(Saved data entries)
——

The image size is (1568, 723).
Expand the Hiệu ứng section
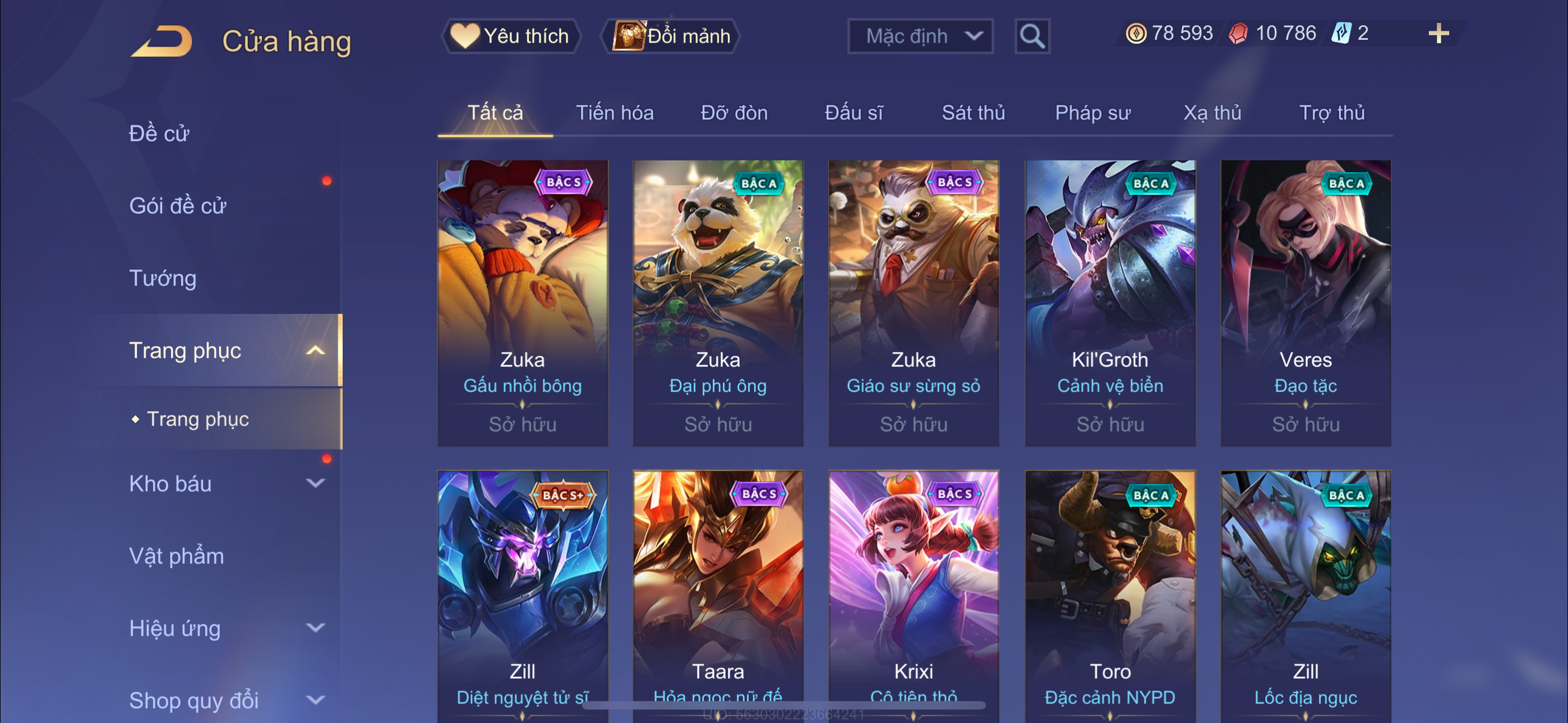[x=315, y=628]
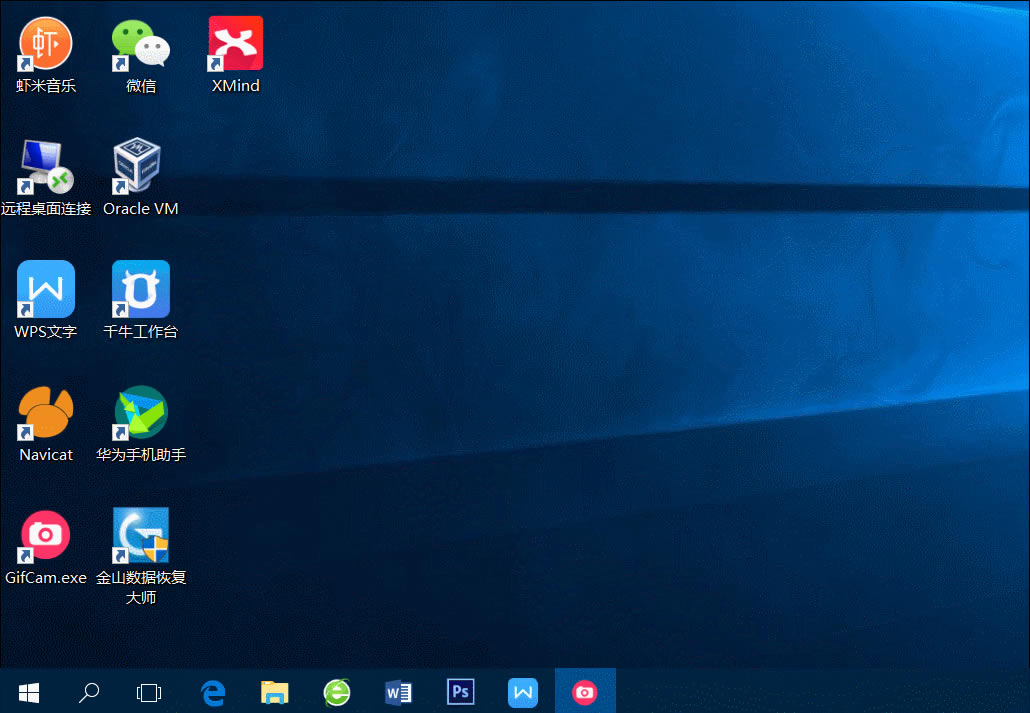
Task: Open 虾米音乐 from the desktop
Action: tap(45, 42)
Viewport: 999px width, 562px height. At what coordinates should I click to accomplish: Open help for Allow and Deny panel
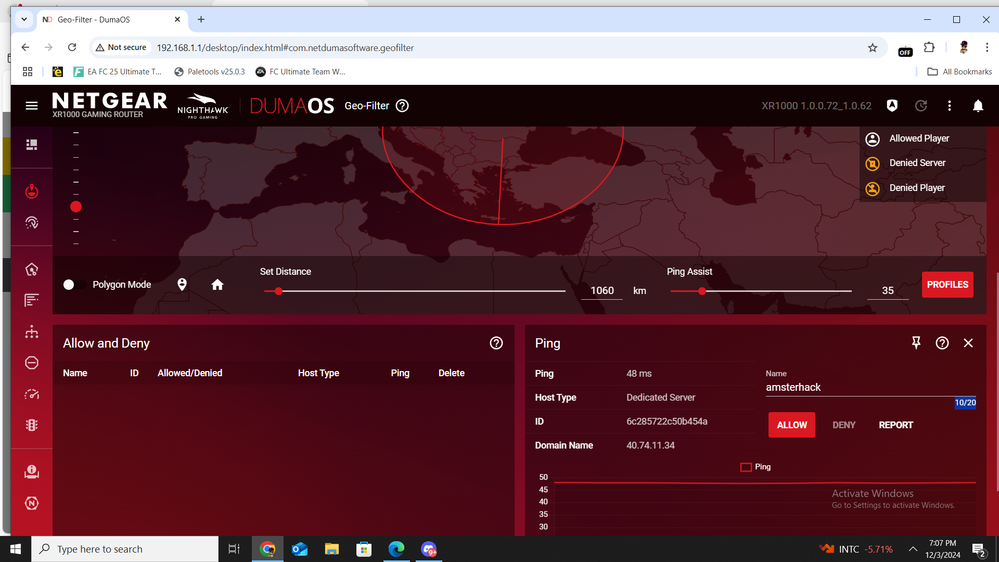click(x=496, y=343)
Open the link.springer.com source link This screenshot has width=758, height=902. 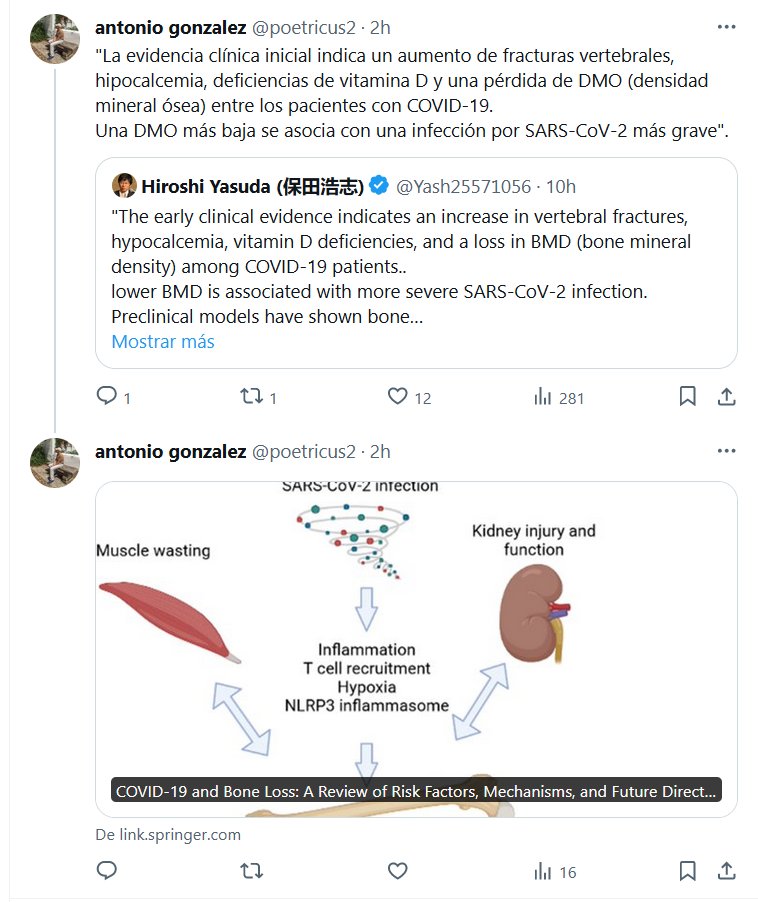pos(168,834)
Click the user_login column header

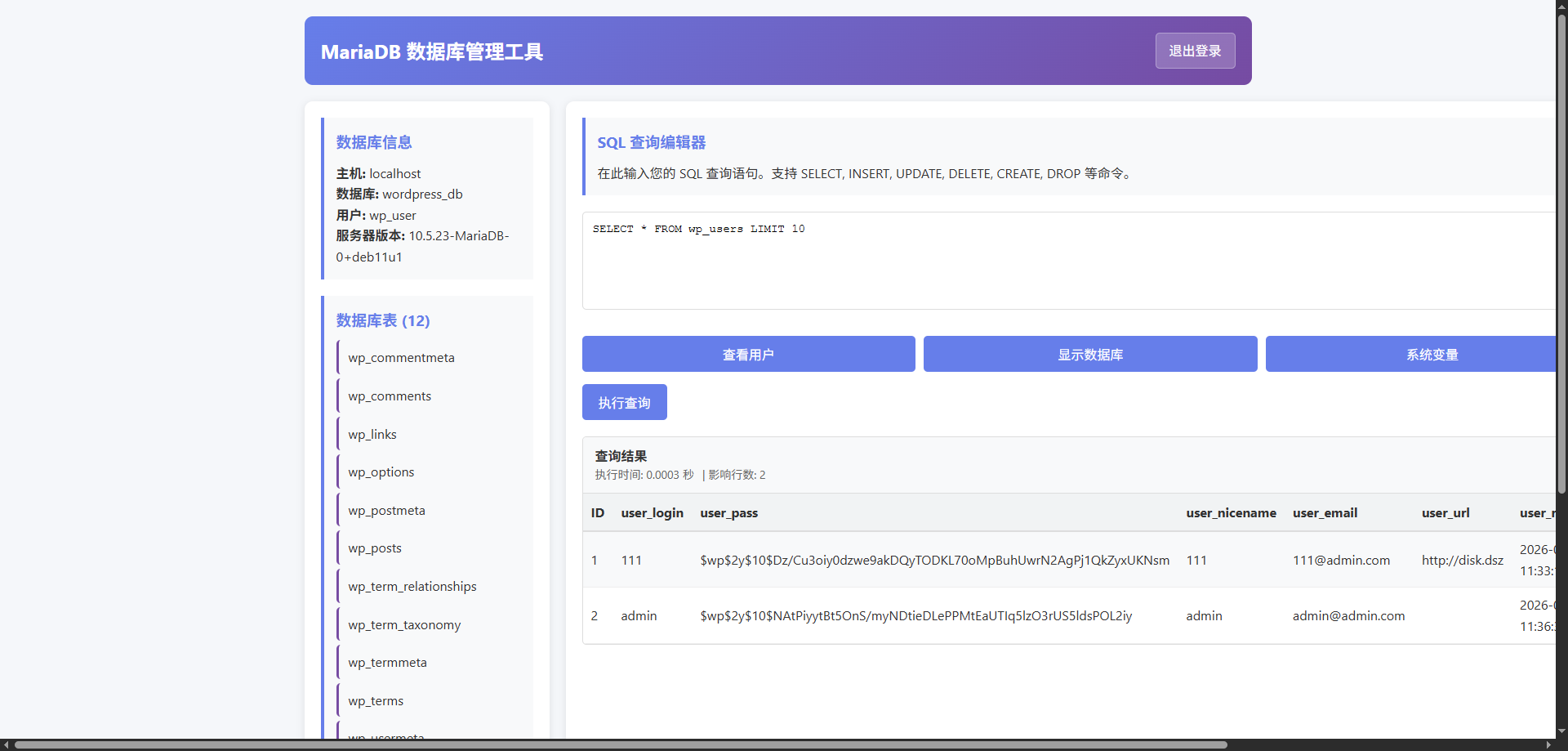click(x=652, y=513)
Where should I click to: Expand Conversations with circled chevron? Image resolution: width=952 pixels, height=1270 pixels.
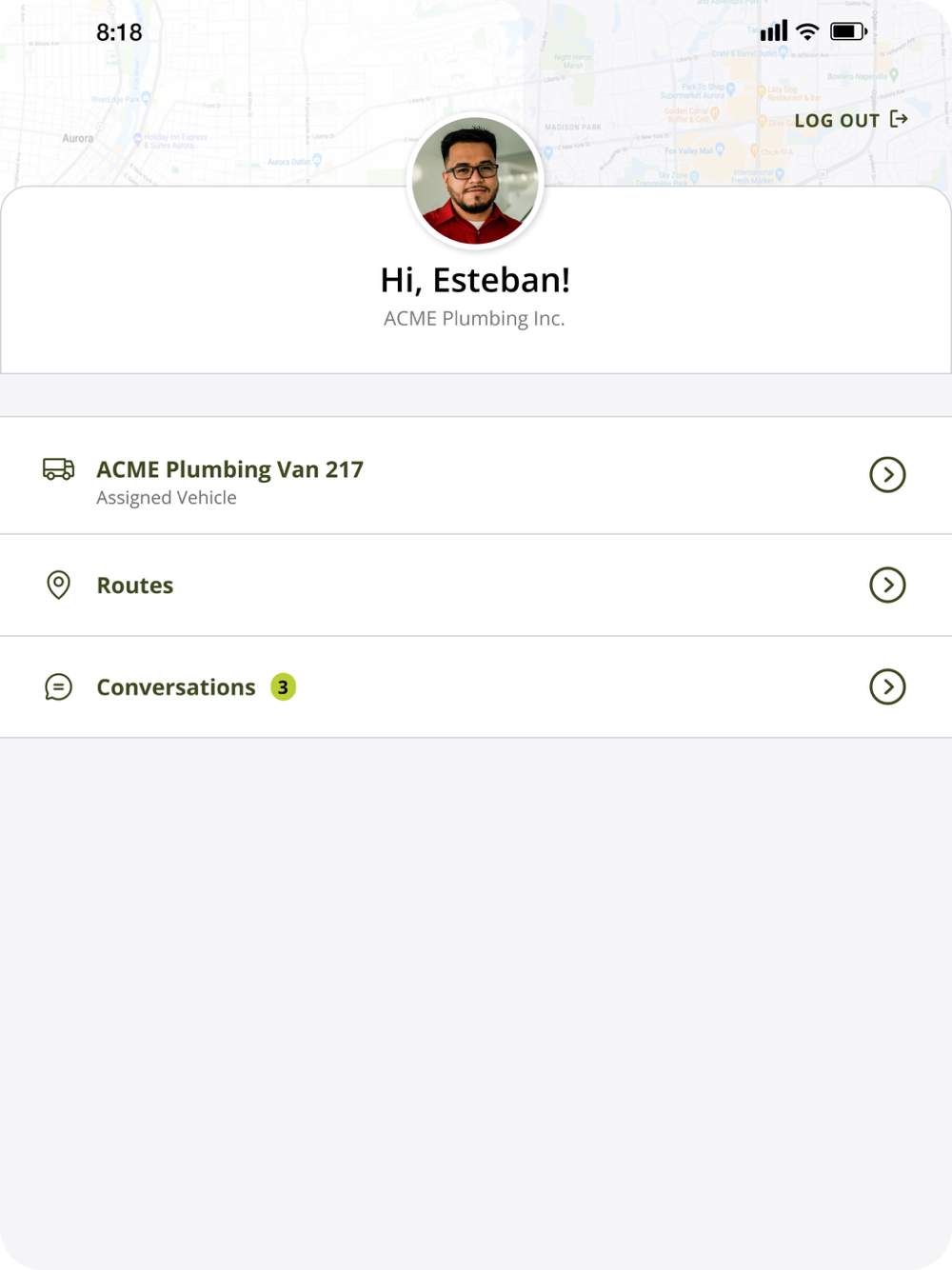coord(887,686)
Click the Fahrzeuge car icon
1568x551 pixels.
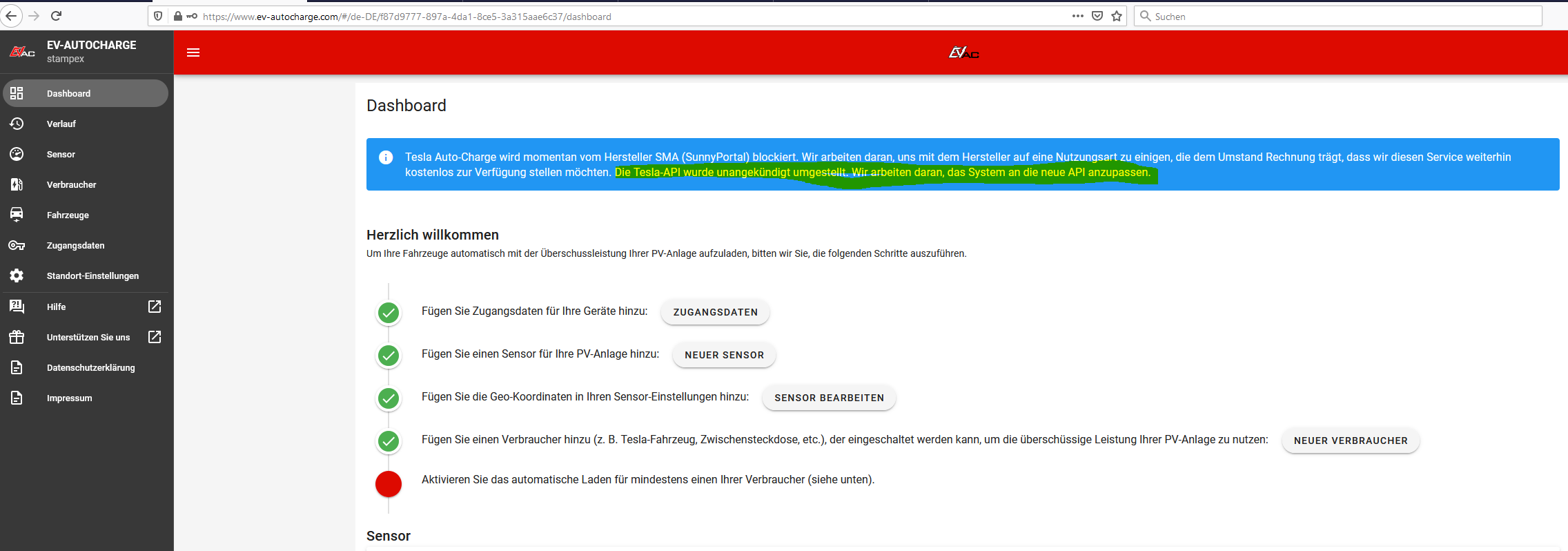17,215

——

» WHAT YOU SHOULD DO
Give again, word for word, the lines above from the one with "Where should I" through the final line of the data, both ends included. Do not copy any picture.

» RESPONSE
Where should I click to: Expand Conversations with circled chevron? Image resolution: width=952 pixels, height=1270 pixels.
coord(887,686)
Click the Fahrzeuge car icon
1568x551 pixels.
17,215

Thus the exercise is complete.